Salbei

Salvia officinalis L. - echter Salbei

Echter Salbei
Echter Salbei
Familie Lamiaceae – Lippenblütler

Beschreibung

Sein lateinischer Name Salvia kommt von "salvare" – retten, heilen bzw. "salvus" – gesund, heil, wohlbehalten.
Es ist ein Halbstrauch, der eine Höhe von 70 bis 80 cm erreicht. Er besitzt längliche, blaugrüne Blätter, die bis zu 8 cm lang sind und deren Unterseite filzig behaart ist (junge Blätter auch oben). Die Stängel verholzen im unteren Bereich.
Er besitzt einen aromatischem Duft und einen würzig-bitteren Geschmack, der zusammenziehend (adstringierend) ist.
Die Blüten sind violett bis rosafarben.
Blütezeit: Mai bis Juli

Verwendung:

Verwendung in der in der Küche

As Gewürz mit würzig und bitterem Geschmack. Aufgrund seiner zusammenziehenden Wirkung erzeugt er ein pelziges Gefühl im Mund. Zuviel ist daher zu vermeiden.
Wird gerne bei fetten Speisen wie Braten, Gemüse, Nudeln, Kartoffeln und Kürbis verwendet. Gerade in der italienischen Küche wird damit gewürzt. Gerichte wie
Saltimbocca alla Romana (dünne kleine Kalbsschnitzel mit Salbei und Schinken belegt) oder Pastasauce sind zu nennen.
Verwendung als Zierpflanze
Auch Zierpflanze ist er beliebt. Im Garten liebt er einen sonnigen und warmen Standort.

Salvia officinalis L.
Salvia officinalis L.

Mythische Verwendung

Bereits in der Antike wurden der Pflanze magische Kräfte zugeschrieben. Bei den Griechen und den Ägyptern wurde Salbei als Mittel gegen Unfruchtbarkeit genutzt.
Im Mittelalter glaubte man, dass ein Salbeibusch nur bei einem Weisen wachse oder dort, wo die Frau Herrin im Hause ist.

Kosmetische Verwendung

Pflege der Haare, insbesondere Shampoos bei fettigem Haar.
Cremes, Lotionen und Salben, auch hier oft für fettige Haut.
Zahnpasta, Mundspülung.
Fußbalsam
Badezusatz

Verwendung als Räucherwerk

Er duftet stark, aromatisch und harzig. Das Räuchern mit Salbei gilt als ideales Reinigungsmittel sowohl für Räume als auch der Aura. Negative Einflüsse werden abgewehrt. Er kräftigt und klärt.

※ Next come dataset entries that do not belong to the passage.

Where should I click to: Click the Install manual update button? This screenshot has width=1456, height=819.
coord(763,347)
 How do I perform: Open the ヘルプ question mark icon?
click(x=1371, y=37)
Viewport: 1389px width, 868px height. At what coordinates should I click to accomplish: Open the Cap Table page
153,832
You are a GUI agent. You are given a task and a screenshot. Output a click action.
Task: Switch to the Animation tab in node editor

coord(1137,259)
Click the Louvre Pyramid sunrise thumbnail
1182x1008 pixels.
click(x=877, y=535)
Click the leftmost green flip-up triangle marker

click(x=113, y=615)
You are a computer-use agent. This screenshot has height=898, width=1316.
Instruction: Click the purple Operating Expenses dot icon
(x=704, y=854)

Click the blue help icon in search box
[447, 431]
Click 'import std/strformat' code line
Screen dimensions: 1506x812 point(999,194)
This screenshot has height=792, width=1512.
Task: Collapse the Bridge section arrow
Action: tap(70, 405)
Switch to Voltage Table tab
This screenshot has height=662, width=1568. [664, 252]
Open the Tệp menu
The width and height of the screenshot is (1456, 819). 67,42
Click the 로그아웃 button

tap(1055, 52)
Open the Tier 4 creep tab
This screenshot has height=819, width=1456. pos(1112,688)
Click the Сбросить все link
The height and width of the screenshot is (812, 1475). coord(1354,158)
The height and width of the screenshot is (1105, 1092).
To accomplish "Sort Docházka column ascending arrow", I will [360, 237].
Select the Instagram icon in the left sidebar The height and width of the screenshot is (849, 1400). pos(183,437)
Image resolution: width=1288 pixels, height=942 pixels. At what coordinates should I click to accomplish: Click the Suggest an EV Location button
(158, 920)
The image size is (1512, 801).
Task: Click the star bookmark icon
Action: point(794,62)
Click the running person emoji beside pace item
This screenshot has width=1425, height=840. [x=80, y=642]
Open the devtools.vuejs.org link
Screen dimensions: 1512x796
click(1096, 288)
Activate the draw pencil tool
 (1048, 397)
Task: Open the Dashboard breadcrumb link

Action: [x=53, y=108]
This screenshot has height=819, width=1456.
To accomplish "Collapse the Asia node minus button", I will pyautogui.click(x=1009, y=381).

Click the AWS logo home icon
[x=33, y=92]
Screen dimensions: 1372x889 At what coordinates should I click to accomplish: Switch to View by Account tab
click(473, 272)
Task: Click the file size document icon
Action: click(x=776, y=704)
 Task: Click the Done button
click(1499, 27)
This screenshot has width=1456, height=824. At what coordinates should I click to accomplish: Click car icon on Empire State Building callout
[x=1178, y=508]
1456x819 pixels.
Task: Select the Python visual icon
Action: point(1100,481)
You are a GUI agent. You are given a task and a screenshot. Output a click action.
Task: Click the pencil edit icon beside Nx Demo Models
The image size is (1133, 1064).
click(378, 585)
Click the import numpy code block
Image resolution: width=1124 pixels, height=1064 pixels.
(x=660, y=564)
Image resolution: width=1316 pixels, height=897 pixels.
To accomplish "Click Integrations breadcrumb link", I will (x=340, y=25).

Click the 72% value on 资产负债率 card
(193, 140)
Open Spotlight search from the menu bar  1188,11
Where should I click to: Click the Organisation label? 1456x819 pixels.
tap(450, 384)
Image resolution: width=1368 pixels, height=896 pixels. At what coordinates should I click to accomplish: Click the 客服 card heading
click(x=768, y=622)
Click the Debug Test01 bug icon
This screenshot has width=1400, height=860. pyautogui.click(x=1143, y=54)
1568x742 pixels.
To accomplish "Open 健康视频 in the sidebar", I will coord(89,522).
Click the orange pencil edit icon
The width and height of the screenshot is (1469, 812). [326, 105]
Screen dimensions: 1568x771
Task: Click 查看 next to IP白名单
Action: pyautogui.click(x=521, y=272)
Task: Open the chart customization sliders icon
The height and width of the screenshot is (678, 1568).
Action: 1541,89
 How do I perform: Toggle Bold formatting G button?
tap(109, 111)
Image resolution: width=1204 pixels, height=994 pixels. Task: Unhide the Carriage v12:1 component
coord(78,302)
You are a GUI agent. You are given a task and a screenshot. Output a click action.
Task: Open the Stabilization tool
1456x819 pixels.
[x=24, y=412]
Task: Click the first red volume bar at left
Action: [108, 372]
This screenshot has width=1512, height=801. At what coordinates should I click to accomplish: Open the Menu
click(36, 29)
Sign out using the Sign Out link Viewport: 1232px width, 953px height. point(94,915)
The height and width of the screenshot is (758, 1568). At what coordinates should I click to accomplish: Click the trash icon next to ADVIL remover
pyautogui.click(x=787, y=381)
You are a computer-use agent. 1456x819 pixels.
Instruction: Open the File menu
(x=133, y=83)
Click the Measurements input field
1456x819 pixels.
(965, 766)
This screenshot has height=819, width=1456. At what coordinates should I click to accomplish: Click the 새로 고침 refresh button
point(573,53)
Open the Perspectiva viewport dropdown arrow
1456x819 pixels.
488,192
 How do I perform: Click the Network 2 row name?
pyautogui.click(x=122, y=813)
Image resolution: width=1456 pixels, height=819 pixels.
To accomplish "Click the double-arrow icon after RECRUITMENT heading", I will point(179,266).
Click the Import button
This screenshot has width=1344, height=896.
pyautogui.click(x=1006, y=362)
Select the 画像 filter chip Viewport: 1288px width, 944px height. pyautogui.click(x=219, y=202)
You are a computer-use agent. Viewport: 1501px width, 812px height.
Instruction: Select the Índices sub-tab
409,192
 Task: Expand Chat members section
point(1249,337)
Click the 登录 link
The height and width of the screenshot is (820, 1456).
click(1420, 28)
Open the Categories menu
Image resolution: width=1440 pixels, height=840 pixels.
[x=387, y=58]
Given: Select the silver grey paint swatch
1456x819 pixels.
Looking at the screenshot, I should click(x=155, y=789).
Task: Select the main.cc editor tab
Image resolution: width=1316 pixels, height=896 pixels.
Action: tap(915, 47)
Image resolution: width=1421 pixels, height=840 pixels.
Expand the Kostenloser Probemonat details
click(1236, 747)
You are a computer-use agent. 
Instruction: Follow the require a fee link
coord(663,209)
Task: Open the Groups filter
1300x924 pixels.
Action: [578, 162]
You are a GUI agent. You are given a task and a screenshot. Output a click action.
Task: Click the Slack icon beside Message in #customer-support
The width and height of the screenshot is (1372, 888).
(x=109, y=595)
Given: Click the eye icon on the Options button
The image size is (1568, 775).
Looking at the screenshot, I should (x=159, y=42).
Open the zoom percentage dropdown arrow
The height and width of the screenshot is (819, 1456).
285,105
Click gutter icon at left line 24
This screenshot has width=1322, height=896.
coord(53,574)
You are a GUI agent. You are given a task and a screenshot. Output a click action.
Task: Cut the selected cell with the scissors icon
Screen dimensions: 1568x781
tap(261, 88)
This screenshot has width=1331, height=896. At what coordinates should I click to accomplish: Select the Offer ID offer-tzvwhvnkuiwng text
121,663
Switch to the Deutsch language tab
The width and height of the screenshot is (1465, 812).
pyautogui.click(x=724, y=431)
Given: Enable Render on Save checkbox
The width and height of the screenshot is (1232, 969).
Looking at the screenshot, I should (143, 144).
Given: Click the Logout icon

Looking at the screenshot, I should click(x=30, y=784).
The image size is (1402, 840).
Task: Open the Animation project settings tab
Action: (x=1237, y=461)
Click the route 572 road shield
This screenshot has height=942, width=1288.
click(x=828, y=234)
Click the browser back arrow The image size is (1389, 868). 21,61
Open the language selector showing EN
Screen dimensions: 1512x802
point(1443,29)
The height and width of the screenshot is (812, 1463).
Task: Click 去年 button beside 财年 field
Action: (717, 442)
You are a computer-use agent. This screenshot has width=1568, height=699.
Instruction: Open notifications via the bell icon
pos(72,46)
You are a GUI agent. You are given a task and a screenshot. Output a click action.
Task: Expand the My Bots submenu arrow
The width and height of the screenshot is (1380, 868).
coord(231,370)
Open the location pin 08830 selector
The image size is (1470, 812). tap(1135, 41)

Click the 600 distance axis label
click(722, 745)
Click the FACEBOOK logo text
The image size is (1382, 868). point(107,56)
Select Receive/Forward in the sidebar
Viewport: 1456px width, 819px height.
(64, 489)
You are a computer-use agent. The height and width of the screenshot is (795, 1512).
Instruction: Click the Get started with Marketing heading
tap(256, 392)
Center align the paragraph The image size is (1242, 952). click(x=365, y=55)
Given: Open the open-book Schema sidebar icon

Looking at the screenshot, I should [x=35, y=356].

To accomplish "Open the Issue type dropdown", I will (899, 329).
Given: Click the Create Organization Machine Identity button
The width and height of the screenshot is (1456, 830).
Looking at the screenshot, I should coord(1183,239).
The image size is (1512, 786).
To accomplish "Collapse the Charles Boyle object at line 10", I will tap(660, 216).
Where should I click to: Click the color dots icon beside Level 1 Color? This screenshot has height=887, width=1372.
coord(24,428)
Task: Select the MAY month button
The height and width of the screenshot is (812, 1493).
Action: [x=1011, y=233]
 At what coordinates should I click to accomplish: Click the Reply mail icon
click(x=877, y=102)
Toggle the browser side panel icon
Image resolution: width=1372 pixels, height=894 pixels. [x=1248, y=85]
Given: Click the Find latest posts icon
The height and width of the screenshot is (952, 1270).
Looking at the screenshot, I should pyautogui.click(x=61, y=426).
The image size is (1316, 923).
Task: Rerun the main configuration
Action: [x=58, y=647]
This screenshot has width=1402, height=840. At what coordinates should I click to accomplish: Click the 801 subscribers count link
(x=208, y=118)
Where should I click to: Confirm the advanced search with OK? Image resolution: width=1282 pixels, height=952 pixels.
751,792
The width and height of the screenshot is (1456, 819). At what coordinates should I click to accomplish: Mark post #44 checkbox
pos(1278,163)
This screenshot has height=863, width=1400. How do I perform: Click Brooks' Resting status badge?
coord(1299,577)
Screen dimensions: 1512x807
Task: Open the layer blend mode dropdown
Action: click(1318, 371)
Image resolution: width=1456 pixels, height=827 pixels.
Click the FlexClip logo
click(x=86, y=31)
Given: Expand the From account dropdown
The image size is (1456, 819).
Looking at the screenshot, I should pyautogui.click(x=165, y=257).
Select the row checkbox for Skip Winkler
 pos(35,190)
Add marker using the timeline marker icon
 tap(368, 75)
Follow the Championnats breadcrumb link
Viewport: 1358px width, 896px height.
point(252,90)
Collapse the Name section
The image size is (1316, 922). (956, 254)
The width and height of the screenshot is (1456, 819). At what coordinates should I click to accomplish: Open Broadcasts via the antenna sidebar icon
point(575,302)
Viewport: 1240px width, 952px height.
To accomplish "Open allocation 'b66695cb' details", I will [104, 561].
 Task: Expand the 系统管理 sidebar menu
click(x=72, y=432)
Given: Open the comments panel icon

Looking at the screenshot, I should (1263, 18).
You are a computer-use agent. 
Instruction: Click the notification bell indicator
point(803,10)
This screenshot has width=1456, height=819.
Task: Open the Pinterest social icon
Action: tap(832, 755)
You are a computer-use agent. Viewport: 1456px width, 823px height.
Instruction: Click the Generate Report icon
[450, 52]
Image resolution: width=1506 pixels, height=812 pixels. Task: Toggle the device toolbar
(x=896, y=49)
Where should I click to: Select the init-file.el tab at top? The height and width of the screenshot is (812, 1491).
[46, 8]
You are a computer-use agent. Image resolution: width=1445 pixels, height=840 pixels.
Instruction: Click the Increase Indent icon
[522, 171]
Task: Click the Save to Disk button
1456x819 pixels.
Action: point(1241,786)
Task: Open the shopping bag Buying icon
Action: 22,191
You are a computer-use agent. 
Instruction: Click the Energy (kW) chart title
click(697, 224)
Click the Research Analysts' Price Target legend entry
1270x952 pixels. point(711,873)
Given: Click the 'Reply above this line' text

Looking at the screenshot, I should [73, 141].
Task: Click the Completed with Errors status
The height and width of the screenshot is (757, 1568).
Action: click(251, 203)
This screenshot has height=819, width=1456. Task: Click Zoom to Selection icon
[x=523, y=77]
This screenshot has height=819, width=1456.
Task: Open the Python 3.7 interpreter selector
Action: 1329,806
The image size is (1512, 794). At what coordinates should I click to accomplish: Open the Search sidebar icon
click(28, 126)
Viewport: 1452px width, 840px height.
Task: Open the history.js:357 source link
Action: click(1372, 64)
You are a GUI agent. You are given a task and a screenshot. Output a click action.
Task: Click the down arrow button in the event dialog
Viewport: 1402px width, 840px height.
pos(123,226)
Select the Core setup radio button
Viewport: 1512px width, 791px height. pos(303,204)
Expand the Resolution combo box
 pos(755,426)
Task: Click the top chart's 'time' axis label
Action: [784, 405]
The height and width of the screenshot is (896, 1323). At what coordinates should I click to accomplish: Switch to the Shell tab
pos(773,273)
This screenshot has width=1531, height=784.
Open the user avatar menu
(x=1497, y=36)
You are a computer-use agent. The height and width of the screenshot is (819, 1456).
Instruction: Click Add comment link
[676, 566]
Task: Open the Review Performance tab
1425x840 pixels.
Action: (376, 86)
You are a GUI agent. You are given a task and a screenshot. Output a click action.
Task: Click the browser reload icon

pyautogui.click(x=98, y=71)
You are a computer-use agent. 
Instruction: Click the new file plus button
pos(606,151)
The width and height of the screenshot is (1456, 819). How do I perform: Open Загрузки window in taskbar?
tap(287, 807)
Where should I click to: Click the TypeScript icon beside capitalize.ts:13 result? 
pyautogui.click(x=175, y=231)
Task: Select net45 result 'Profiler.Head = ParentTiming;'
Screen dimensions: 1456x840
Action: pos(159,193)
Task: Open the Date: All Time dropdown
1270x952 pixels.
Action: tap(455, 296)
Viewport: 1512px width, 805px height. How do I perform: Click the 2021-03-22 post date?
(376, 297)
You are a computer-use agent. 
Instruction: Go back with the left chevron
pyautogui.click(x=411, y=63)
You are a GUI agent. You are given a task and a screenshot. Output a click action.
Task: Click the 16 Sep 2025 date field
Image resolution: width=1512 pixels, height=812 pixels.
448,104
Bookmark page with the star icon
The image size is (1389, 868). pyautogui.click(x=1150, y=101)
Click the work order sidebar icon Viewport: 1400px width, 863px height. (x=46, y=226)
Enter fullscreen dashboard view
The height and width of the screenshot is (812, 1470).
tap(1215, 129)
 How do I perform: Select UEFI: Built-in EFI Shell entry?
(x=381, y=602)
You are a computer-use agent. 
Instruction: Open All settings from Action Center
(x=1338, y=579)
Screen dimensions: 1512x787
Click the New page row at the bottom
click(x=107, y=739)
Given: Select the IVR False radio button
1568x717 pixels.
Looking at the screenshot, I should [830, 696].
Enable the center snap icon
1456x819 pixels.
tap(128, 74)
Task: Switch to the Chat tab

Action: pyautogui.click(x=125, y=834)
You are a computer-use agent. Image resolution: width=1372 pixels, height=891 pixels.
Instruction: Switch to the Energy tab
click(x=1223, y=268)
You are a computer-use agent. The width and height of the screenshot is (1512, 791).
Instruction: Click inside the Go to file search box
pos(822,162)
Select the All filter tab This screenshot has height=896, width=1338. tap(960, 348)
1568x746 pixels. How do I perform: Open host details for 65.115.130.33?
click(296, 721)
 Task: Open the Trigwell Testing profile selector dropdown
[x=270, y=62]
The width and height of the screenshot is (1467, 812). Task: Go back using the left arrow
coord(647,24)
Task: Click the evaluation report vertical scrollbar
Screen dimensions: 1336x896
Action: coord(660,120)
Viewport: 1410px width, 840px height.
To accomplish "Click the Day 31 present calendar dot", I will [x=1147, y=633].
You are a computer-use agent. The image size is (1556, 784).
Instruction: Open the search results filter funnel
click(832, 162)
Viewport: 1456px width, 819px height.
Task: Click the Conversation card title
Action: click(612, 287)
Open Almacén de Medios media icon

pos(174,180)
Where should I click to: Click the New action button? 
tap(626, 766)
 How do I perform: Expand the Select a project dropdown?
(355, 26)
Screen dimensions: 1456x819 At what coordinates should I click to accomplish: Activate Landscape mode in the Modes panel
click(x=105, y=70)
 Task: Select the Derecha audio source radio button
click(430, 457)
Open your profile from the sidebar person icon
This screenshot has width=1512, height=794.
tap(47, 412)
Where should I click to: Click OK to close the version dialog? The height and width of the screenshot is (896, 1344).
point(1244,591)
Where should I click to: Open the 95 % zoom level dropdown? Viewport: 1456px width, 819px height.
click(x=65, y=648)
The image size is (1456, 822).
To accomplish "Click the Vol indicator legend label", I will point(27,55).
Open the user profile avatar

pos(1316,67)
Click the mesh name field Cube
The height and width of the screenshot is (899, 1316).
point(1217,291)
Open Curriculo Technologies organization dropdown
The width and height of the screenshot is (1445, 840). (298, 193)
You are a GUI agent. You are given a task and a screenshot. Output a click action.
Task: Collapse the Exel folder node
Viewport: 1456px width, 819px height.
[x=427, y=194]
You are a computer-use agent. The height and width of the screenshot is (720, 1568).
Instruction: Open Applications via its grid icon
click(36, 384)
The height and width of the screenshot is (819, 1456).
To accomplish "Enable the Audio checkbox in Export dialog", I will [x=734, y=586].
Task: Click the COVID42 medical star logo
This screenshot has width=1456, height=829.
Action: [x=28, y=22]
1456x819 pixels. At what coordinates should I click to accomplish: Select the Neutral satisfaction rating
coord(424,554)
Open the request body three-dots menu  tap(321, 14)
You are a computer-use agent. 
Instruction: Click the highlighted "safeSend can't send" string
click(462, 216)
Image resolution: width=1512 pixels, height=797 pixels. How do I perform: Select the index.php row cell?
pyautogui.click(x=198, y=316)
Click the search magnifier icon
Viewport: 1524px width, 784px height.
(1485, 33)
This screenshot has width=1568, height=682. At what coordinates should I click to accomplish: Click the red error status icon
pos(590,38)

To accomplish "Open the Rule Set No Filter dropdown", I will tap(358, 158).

Verwendung als Arzneipflanze

Beschreibung der Droge:

Salbeiblätter (Salviae folium).
Verwendung finden die getrockneten Laubblätter.
Inhaltsstoffe: ätherisches Öl, Hydroxyzimtsäurederivate und weitere
Anwendung:
Arzneifertigpräparate, in Zubereitungen als Tinktur, Extrakt oder Aufguss.
Bei Entzündungen der Mund- und Rachenschleimhaut, Zahnfleischentzündungen.
Innerlich bei dyspeptischen Beschwerden wie Sodbrennen und Blähungen. Übermäßiger Schweißsekretion.

Salbeiöl (Salviae officinalis aetheroleum)
Das Öl wird aus den Blüten und Stängeln durch Wasserdampfdestillation gewonnen.
Inhaltsstoffe:
Thujon, Campher und Cineol und weitere
Anwendung:
Äußerlich bei Entzündungen der Mund- und Rachenschleimhaut.
Innerlich bei dyspeptischen Beschwerden. Übermäßiger Schweißsekretion. Innerliche Anwendung von Salbeiöl aufgrund des Gehalts an toxischem Thujon vom HMPC nicht empfohlen.

Andere Namen:

Altweiberschmecken, Echter Salbei, Garten-Salbei, Heilsalbei, Königssalbei, Küchensalbei, Scharlachkraut, Sabikraut, Scharlei, Rauchsalbei, Salver, Zaffe
Englisch: Sage, Common sage
Französisch: Sauge officinale

Salbei, echter - Salvia officinalis L.